Click on Add > Add role assignment.
Select the role Cosmos DB Operator. Click Next.
Click on Select > Review + Add.
The role has been assigned to the experiment.
Run the Experiment
In the Experiments view, select your experiment. Select Start > OK.
The experiment has started.
Click on Action.
It is running on the target that we have defined.
Observations
Go to cosmosdb and click on Settings > Replicate data globally.
You will notice that by default, the Write region is East US and the Read region is West US 3.
Wait until your experiment is finished.
Once the experiment is completed, you will notice that the Write region has changed to West US 3 and the Read region has become the East US.

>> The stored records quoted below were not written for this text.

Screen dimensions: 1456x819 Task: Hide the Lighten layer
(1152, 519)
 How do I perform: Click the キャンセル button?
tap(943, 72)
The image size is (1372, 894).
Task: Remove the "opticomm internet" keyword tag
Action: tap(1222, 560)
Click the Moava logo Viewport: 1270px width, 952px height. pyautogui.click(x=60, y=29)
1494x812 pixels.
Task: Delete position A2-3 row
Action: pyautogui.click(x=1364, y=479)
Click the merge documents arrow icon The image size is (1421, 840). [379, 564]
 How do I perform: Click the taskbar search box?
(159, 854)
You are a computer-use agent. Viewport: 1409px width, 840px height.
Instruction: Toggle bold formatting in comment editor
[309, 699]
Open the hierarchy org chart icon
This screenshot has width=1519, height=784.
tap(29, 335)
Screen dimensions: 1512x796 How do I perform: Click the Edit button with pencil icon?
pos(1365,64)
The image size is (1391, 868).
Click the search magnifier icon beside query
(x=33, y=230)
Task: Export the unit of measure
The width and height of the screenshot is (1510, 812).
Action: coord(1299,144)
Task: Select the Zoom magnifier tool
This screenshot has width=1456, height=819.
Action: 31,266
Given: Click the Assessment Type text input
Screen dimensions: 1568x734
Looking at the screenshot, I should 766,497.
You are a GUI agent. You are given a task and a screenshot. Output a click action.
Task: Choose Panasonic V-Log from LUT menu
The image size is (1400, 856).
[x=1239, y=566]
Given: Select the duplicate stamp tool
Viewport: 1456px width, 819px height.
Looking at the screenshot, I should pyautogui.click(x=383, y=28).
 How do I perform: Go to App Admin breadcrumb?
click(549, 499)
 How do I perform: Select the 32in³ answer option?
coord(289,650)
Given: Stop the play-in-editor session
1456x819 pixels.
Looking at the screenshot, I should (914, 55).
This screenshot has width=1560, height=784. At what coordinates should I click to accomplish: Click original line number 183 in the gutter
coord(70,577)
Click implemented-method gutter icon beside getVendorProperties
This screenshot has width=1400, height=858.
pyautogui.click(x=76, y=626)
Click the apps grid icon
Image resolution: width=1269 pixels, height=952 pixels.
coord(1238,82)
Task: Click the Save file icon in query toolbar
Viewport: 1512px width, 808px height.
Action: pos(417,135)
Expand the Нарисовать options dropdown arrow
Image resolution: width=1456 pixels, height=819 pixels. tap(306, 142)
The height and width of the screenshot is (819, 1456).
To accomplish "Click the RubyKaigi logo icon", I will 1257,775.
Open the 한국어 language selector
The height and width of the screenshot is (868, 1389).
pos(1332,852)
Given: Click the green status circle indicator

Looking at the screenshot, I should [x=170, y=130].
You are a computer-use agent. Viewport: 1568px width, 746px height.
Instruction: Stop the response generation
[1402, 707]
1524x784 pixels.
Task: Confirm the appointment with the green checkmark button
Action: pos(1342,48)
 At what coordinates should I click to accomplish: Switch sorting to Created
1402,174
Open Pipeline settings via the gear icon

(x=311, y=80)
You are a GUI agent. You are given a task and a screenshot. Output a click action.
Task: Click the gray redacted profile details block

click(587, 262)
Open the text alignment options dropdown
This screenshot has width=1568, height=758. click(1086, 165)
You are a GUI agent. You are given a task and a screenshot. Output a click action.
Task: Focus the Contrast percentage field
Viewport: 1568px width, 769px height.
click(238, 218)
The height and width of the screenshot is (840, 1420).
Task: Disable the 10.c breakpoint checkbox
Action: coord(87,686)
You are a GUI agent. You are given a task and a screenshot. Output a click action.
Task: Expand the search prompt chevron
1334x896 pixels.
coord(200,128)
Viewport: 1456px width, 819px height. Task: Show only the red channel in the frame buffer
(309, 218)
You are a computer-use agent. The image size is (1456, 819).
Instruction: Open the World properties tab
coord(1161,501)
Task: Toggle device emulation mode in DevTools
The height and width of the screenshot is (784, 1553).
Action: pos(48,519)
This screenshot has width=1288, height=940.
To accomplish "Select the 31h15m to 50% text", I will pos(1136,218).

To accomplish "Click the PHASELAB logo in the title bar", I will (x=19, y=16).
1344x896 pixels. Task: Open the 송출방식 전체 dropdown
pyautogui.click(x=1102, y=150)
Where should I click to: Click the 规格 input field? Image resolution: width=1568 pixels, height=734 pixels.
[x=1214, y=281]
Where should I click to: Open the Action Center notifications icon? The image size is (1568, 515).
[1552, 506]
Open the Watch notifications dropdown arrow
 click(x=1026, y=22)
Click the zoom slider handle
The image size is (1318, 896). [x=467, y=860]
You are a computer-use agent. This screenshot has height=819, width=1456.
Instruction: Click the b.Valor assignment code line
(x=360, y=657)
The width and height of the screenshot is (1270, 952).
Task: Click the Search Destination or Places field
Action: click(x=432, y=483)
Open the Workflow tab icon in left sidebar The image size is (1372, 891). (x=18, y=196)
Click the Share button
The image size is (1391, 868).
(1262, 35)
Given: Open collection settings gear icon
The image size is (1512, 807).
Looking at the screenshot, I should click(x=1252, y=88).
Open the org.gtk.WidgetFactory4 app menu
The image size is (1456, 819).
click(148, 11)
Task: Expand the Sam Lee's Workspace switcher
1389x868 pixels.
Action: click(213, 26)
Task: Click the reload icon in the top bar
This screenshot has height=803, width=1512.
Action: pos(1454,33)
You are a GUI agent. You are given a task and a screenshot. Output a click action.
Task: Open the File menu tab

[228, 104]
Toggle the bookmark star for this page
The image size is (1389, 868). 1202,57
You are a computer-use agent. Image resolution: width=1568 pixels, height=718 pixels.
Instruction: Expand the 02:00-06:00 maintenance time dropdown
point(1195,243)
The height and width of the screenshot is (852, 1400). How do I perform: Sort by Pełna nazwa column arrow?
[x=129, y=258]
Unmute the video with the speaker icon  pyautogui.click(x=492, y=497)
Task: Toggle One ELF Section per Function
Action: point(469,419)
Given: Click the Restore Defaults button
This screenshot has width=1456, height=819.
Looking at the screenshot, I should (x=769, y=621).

This proves that the DB Failover happened successfully.
Conclusion
Resilience testing is a cornerstone of building reliable systems, and Azure Chaos Studio makes it easy to simulate real-world failure scenarios like Cosmos DB failover. By conducting this Chaos Experiment, we verified that Cosmos DB's failover mechanism works as intended, ensuring minimal disruption during regional outages.